Sábado, ao lado de três ex-capitães de seleções campeãs do mundo, Carlos Alberto reclamou do excesso de choro dos jogadores brasileiros

Por O Dia

Rio - Sábado, ao lado de três ex-capitães de seleções campeãs do mundo, Carlos Alberto reclamou do excesso de choro dos jogadores brasileiros. Choro na hora do hino, choro no fim da prorrogação, choro antes e depois dos pênaltis. Capitão do time de 1970, acha que o excesso de emoção atrapalha. Também no programa — ‘ É Campeão’, do Sportv —, o italiano Cannavaro observou que Thiago Silva, o capitão brasileiro, vem rendendo bem menos que em seu clube. Atribuiu o problema à pressão que o jogador estaria sofrendo. E ele nem se referiu à imagem do zagueiro prostrado no fim da prorrogação. Antes, o capitão, o líder do time, pedira para ser o último a bater pênaltis.

Copa é especial, ocorre apenas a cada quatro anos. Os jogadores, como sempre ressalta o Felipão, representam um país. No nosso caso, levam nos ombros o peso de cinco títulos mundiais, são herdeiros de muitos craques. O fato de a Copa ser aqui acrescenta outra carga emocional, mas há um exagero nessa história de, como diz o jingle do Itaú, amarrar o coração na chuteira. Futebol envolve emoção, mas tem a ver também com qualidade dos jogadores, esquema tático, jogadas ensaiadas, preparação física. O excesso de apelo aos sentimentos patrióticos, ao muito orgulho, ao muito amor, atrapalha o time. Serve também para tentar esconder insegurança e compensar deficiências que se materializam em chutões para a frente. Pelo critério da emoção, Maria Bethânia e Fernanda Montenegro deveriam ter sido convocadas.
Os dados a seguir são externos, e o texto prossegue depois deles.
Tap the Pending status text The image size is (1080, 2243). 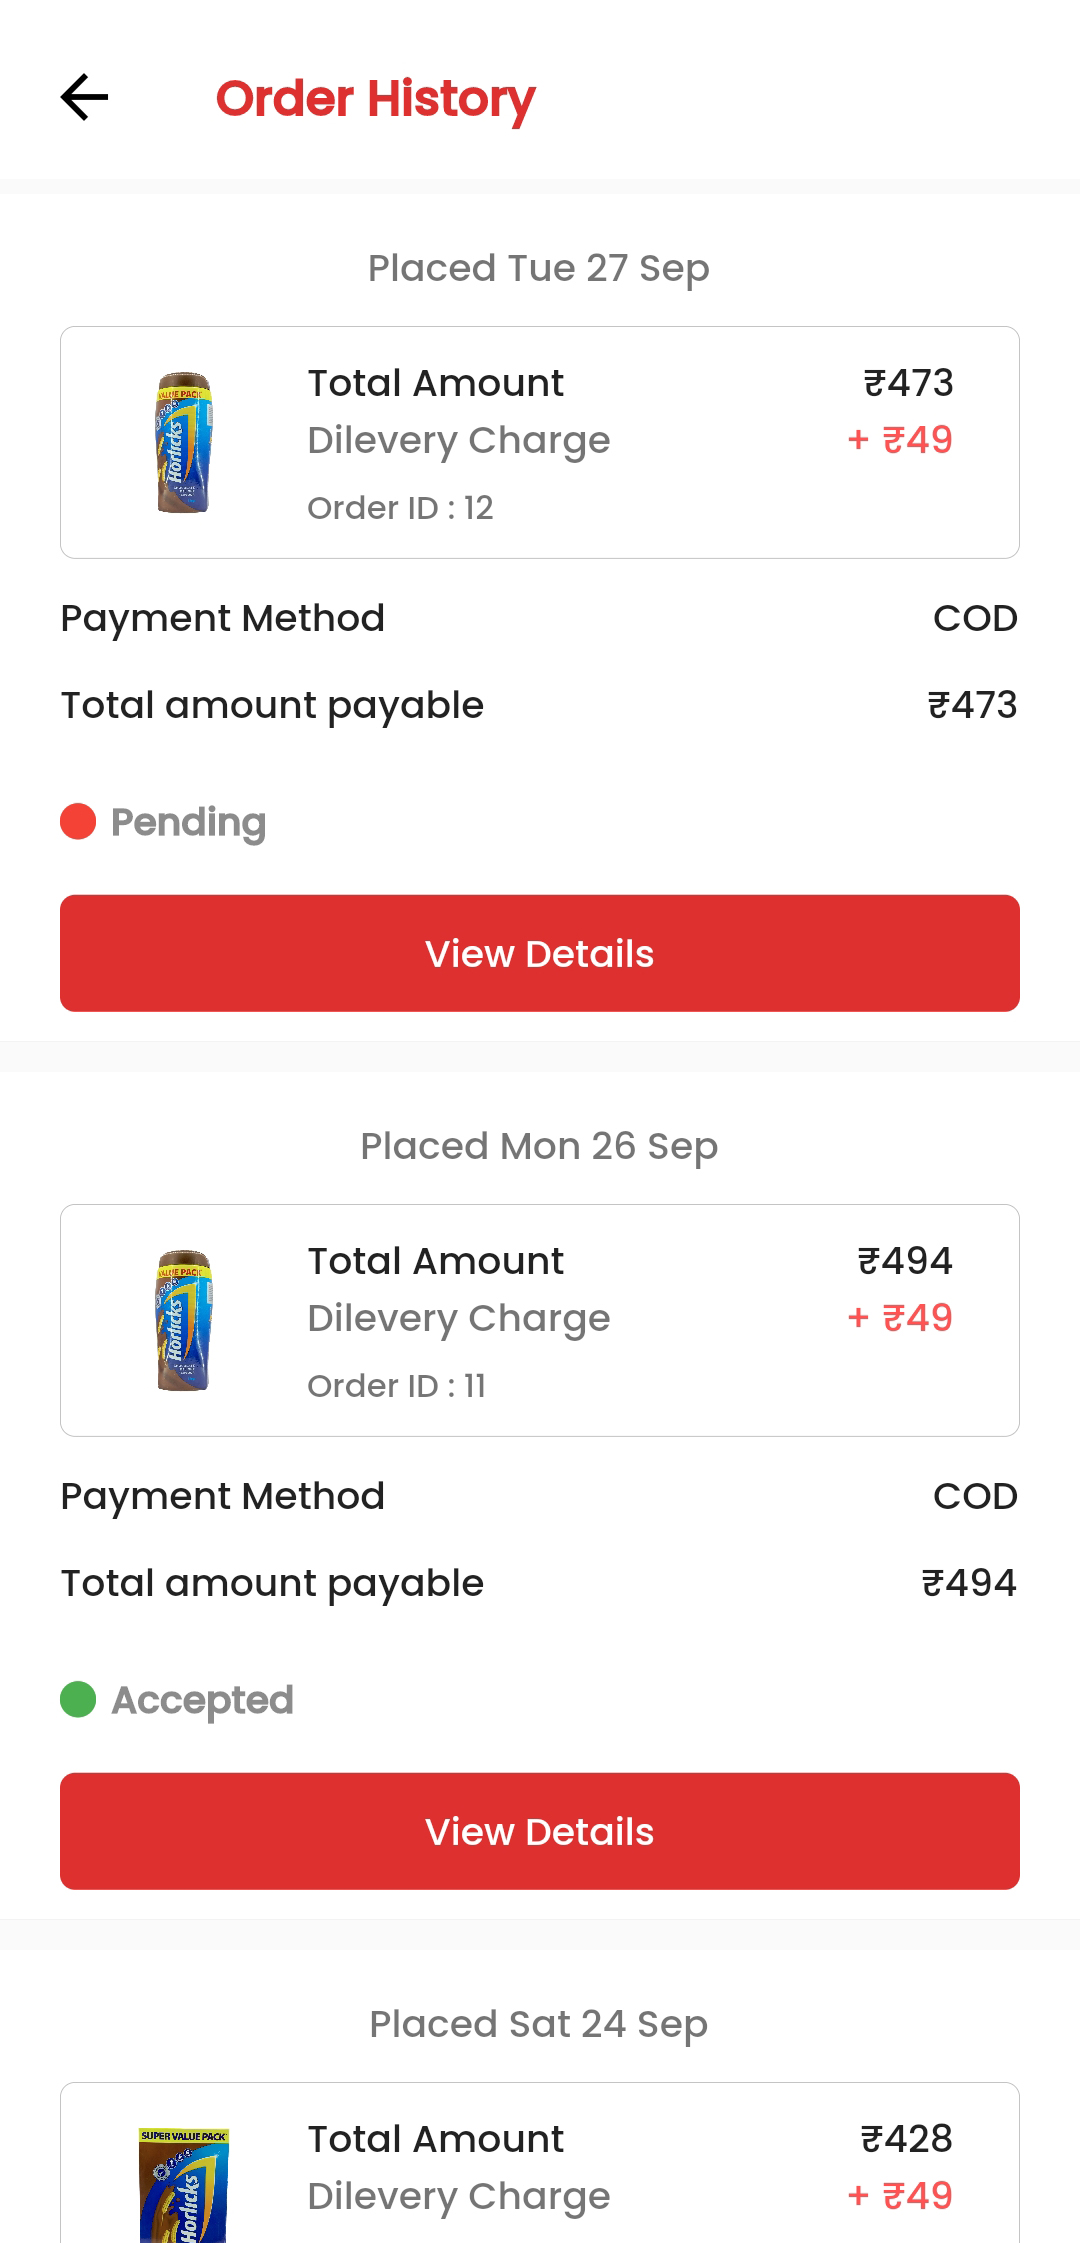coord(188,822)
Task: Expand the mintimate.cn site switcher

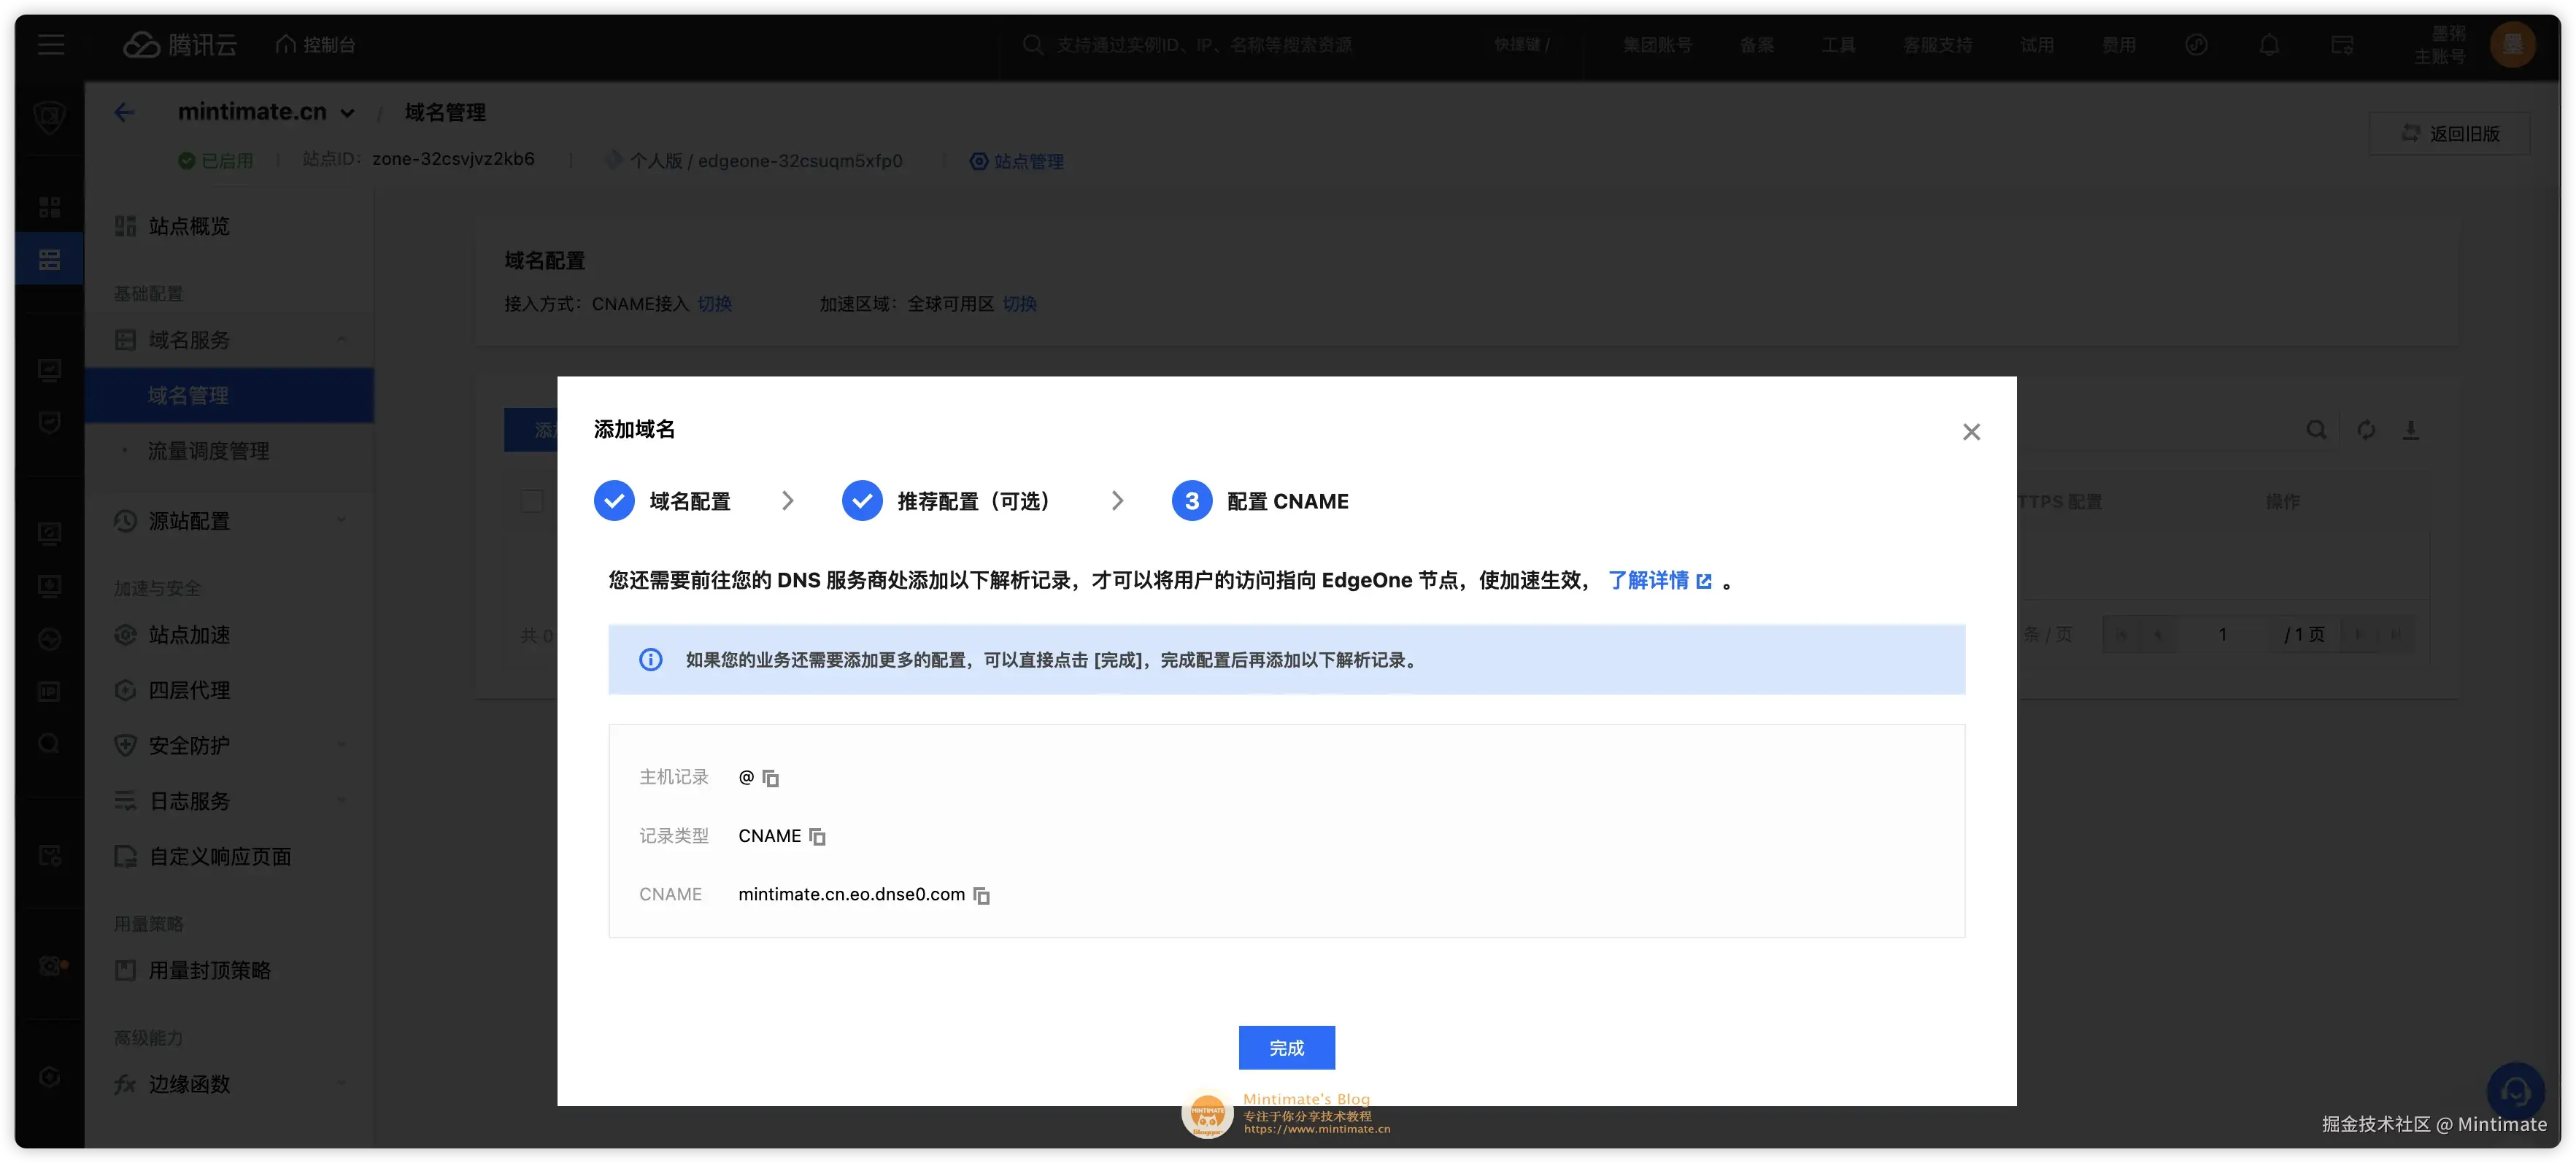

Felipão tem o mérito de não tentar impor esquemas que sufocam os jogadores, não quer brilhar mais que seus comandados. Mas a equipe brasileira depende muito do talento individual, no de Neymar, em particular. Demonstra ser carente de alternativas táticas, de jogadas previstas e ensaiadas — essenciais até para os momentos de baixar a bola, de esfriar o jogo. Seria bom saber, por exemplo, o que o Oscar tem sido instruído a fazer em campo. A Holanda, ontem, virou o jogo nos últimos minutos e nenhum de seus jogadores caiu em prantos como se tivesse recebido uma graça divina. Quem sabe o que fazer tende a não perder a cabeça.

Voltar a perder uma Copa no Brasil seria frustrante, mas não representaria o fim dos tempos, jogos envolvem a possibilidade de derrota. Queremos a Copa para ficar felizes, não vale disputá-la pensando apenas no sofrimento. Copa é Carnaval, não Sexta-Feira da Paixão. E não custa lembrar que as melhores coisas da vida só podem ser desfrutadas sem tensão. Jogadores, cuidem do jogo, deixem o nervosismo conosco.